Dos años después de su muerte, y como parte de una revalorización del cine norteamericano más directo y viril, una parte de la juventud francesa veía ya a Bogart en términos de leyenda, como el hombre rudo, lacónico, de humor displicente y agudo, que mejor convenía a una filosofía seudoexistencialista. En Sin aliento (1959), Godard lo expresó sucintamente, al apuntar una breve pose admirada de Jean-Paul Belmondo ante un affiche de Bogart. Más cercanamente, su biógrafo Joe Hyams apunta: “No todas las sombras que cruzan la pantalla están hechas de seres humanos completos. En cambio, Bogart lo era. No fue sólo una estrella, sino un hombre valiente, muy singular, que vivía bajo su propio código. Era un héroe de Hemingway en carne viva”. Y Ezra Goodman describe otro de sus rasgos: “Como derivación de cuatro matrimonios, de innumerables andanzas con una botella, y del desinterés por la comida o el sueño,
había desarrollado una imagen de inteligente depravación, que parecía ser el producto de una de las borracheras más monumentales en los anales de las tabernas”.
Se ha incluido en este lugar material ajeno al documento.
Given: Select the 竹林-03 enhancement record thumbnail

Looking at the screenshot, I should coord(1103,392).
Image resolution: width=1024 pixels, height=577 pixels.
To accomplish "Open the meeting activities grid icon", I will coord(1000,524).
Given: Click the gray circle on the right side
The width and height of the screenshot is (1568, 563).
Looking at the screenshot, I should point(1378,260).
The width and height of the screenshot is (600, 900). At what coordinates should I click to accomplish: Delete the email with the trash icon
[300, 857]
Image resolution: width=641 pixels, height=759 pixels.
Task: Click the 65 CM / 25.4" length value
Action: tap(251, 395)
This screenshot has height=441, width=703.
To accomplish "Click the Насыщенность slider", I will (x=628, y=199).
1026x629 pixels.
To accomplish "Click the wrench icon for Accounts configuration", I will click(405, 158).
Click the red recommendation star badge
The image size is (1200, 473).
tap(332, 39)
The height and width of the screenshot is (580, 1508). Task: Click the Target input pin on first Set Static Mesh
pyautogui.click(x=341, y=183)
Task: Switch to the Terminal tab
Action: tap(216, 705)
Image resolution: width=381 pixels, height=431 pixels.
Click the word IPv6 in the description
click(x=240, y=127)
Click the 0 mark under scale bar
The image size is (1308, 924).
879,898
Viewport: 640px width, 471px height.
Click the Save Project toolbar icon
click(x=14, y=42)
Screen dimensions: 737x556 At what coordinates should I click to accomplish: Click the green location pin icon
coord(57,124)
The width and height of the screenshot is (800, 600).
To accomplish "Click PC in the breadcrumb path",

El personaje de Bogart se ajustó a menudo al precepto que el escritor Louis Bromfield le especificó una vez; “Es el hombre que está en lucha, y no el hombre que ha vencido, quien mantiene el interés de un público. Los espectadores quedan fascinados por la forma en que los hombres emergen de las dificultades,, si es posible solos”. A esa actitud heroica, aplicable aun a sus villanos, Bogart agregó otro rasgo de tipificación: un aire superior y pesimista para contemplar el tráfico de ideales, de ilusiones, de mentiras y (especialmente) de maniobras femeninas. Con la misma actitud escéptica se contemplaba a sí mismo. Cuando alguien dijo que él era un galán recio, replicó: “Físicamente no soy fuerte. Podría tener un poco más de altura, 50 libras más de peso, 15 años menos de edad; y entonces Dios los proteja, bastardos”. O después: “No soy hermoso. No soy como Robert Taylor, lo que tengo en mi cara es carácter. Hubo que invertir muchas noches y mucho alcohol en ponerlo allí. Cuando empiezo a trabajar en un película, digo: No me quiten las rayas de la cara. Déjenlas allí”.